Erdoğan ‘‘S-400'ler meselesinde Türkiye güvenliğiyle ilgili stratejik değil, tamamen ticari bir tercihte bulunmuştur” diye ekledi.
Uzmanlar Erdoğan’ın Batılı liderlerin dış politika hamlelerine ve ülke içindeki artan otoriter eylemlerine olan hoşnutsuzluklarıyla göçü azaltmak ve terörle mücadelede Türkiye’ye duydukları ihtiyacı dengelemek zorunda olduklarına güvendiğini söylüyor.

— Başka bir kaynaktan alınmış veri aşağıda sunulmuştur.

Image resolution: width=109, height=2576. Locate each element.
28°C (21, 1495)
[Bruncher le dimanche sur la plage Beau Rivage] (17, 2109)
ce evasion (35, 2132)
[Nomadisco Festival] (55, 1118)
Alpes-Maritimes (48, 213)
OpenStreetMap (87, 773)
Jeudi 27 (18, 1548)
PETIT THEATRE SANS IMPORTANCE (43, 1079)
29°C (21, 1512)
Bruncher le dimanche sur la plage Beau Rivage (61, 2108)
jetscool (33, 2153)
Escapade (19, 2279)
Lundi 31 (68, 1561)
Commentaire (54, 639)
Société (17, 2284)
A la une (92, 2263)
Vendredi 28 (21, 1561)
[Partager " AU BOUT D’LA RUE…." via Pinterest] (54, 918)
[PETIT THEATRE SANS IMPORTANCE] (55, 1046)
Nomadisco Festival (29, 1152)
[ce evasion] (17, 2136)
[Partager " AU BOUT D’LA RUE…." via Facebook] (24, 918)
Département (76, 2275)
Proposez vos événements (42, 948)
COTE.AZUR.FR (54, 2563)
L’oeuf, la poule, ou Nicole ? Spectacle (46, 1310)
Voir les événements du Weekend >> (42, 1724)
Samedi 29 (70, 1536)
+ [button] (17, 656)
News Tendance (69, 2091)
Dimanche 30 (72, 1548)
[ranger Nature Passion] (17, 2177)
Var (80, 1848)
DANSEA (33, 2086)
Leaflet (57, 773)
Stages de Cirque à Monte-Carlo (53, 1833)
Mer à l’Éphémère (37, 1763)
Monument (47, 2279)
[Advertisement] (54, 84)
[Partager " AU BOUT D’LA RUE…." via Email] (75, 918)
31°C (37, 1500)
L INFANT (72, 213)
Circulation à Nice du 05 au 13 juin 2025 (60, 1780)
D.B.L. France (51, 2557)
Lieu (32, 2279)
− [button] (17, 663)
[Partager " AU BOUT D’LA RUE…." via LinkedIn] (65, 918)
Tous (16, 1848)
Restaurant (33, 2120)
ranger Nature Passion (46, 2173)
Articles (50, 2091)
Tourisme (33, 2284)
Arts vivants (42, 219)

Suriye’nin kuzeyinde Kürtler’e ait bölgelere Türkiye tarafından saldırı düzenlenmesi ilişkileri ciddi şekilde yıpratabilir.
Türkiye’nin Batı’yla yaşadığı kriz yeni değil. 2013’ten bu yana Erdoğan NATO’yu ve Batı’yı karşısına alan hamleler yapıyor.
Erdoğan, yarım yüzyıldır aralarında Almanya’nın da bulunduğu önemli Avrupa ülkeleri tarafından desteklenmemesine rağmen Türkiye’nin tutkuyla peşinde koştuğu Avrupa Birliği’ne girme hedefinden giderek uzaklaştı. Türkiye’nin AB Başmüzakerecisi bazı AB ülkelerinin önyargılı yaklaşımını suçlayarak Türkiye’nin AB’ye muhtemelen hiçbir zaman giremeyeceğini söyledi ve AB’nin zaten dağılma sürecinde olduğunu belirtti.
Brookings Enstitüsü’nün geçen yıl yayınlanan raporunda uzman Amanda Sloat, Batı’nın bir Türkiye açmazıyla karşı karşıya olduğu görüşünü gündeme getirdi. Sloat şöyle dedi: ‘‘Batı bir yandan önemli jeostratejik konumundan dolayı Türkiye’nin NATO üyesi olarak kalmasını isterken ülkenin lideri giderek daha otoriter hale geliyor, batı karşıtı tehlikeli bir söylem kullanıyor ve trans-Atlantik ittifakının çıkarları aleyhinde dış politika kararları alıyor.’’
Uzmanlara ve batılı diplomatlara göre Erdoğan, ne zaman geri çekilmesi ve ne zaman Batı’nın uyarılarına kulak asmaması gerektiğini bilerek ‘‘Batı’yı manipüle etme ustası’’ olduğunu geçmişte de kanıtladı.
Ancak bu, daha ne kadar devam edebilir? Washington’daki düşünce kuruluşlarından Cato Enstitüsü uzmanı Doug Bandow bugün Avrupa’nın Rusya’yı en büyük güvenlik tehdidi olarak gördüğünü, ancak olası bir çatışmada Türkiye’nin NATO’nun tarafında yer alacağına da güvenmemek gerektiğini söyledi. Bandow, NATO’nun Avrupa’dan hızla uzaklaşan Türkiye’nin üyeliğini askıya almak dışında çok az seçeneği olduğu görüşünde. Bandow, pratikte Türkiye’nin NATO tarafından çoktan kaybedildiğini söylüyor.